From the glass-is-half-full perspective, we see Amazon.com opening physical stores, Apple producing jaw-dropping retail sales per square foot, and Wegmans openings have become a cultural experience. Along with this, traditional retailers are now offering local, handcrafted items and artisan and culinary products in their stores, creating "retailtainment" establishments, and further closing the gap between online and offline experiences.
These retailers are successful because they really understand consumers. Arguably, the retailers that are facing challenges today would also say they understand their customers. They engage customers online, invest in employee training and take advantage of technology to support the omnichannel experience. What makes one retailer successful while another one shutters its stores?
While there are lots of factors that impact the health of retailer, those that are doing well today share three common traits.

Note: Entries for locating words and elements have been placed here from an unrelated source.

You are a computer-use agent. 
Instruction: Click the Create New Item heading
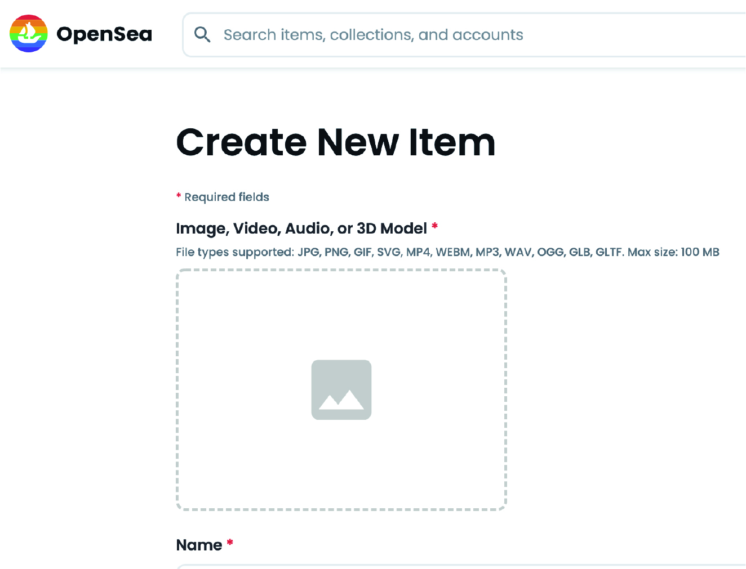click(336, 142)
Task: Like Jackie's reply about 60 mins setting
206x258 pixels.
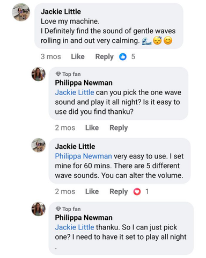Action: click(92, 191)
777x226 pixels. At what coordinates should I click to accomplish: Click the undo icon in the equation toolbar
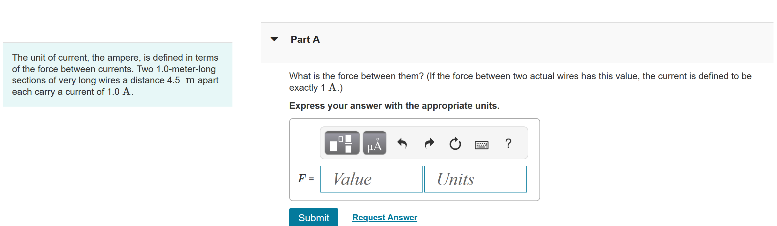pyautogui.click(x=402, y=143)
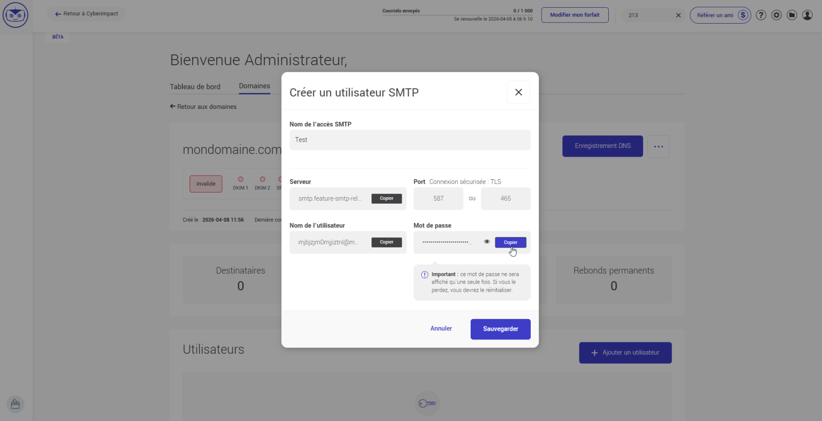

- On social media and in real life, they don’t just ask their fans for advice on how to improve the customer experience. Instead, they reach out to audiences that aren’t aware of them. They also spend time learning about the competition’s fans to better understand why and how they’ve cultivated their audience.

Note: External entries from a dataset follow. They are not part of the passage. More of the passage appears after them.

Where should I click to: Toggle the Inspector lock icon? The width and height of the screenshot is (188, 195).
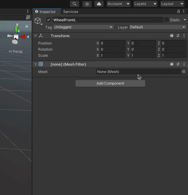click(179, 12)
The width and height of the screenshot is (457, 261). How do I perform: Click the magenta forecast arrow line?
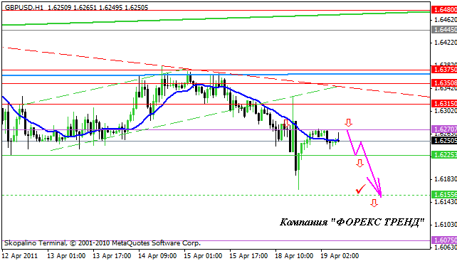[364, 163]
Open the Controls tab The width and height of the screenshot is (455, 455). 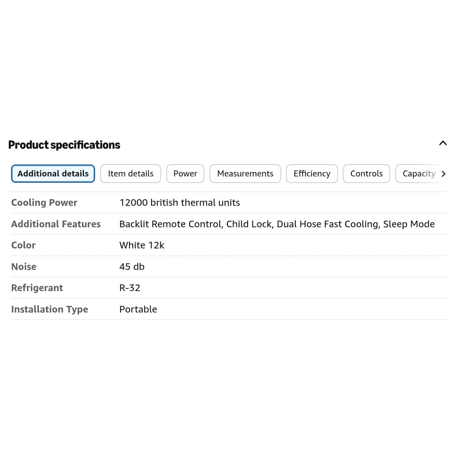[367, 173]
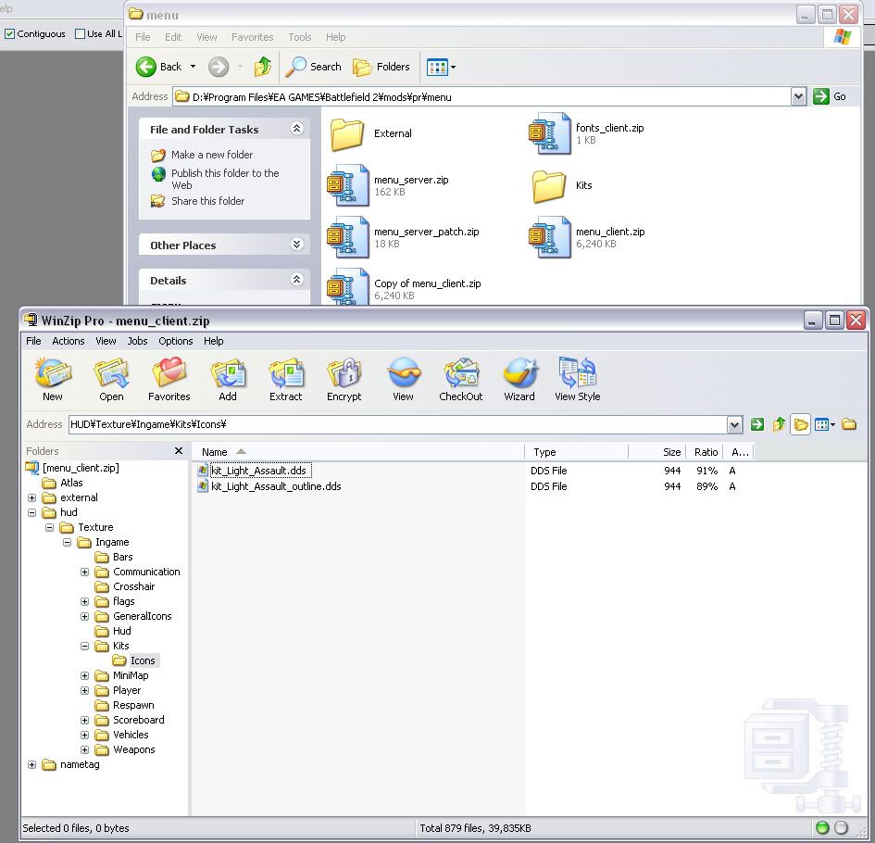Screen dimensions: 875x843
Task: Open WinZip Favorites heart icon
Action: [x=169, y=374]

- They understand consumers will always want to browse physical stores to spot the latest trends, see and touch goods before making a purchase, and identify with a brand. They apply this knowledge and have figured out how to make their spaces more experiential. The old-school retail setup of racks and endcap displays creates barriers for shoppers and reinforces the short-term transactional nature of brick-and-mortar stores. Experiential spaces are destinations where customers want to spend time, which ultimately opens their wallets.
- They’ve cracked the omnichannel code. Every retailer struggles with creating a seamless online-to-offline experience for customers, especially given how many channels exist to engage them. Those that have figured out how to personalize the experience and continue the conversation in person or online reap the benefits of repeat sales and positive word-of-mouth. The best way to do this is to prioritize customer engagement over sales. Since 82 percent of customers conduct research online before making a purchase, according to a recent Forbes survey, the in-person experience needs to be memorable and informative beyond what’s freely available online. Retailers that engage customers in a more consultative way — one that can’t be easily replicated online — will set the standard for the next generation of brick and mortar. Backing up this claim, that same Forbes survey found that friendly and helpful associates are the biggest reason for in-store visits.
These days, it’s impossible to find a retailer that doesn’t focus on the customer experience — or at least state it as a priority. Yet many retailers are still stuck in their traditional ways. Unless they shift how they attract and engage customers, they’ll continue to struggle to compete.
Jane Hiscock is the president of Farland Group, a B-to-B marketing and customer engagement agency.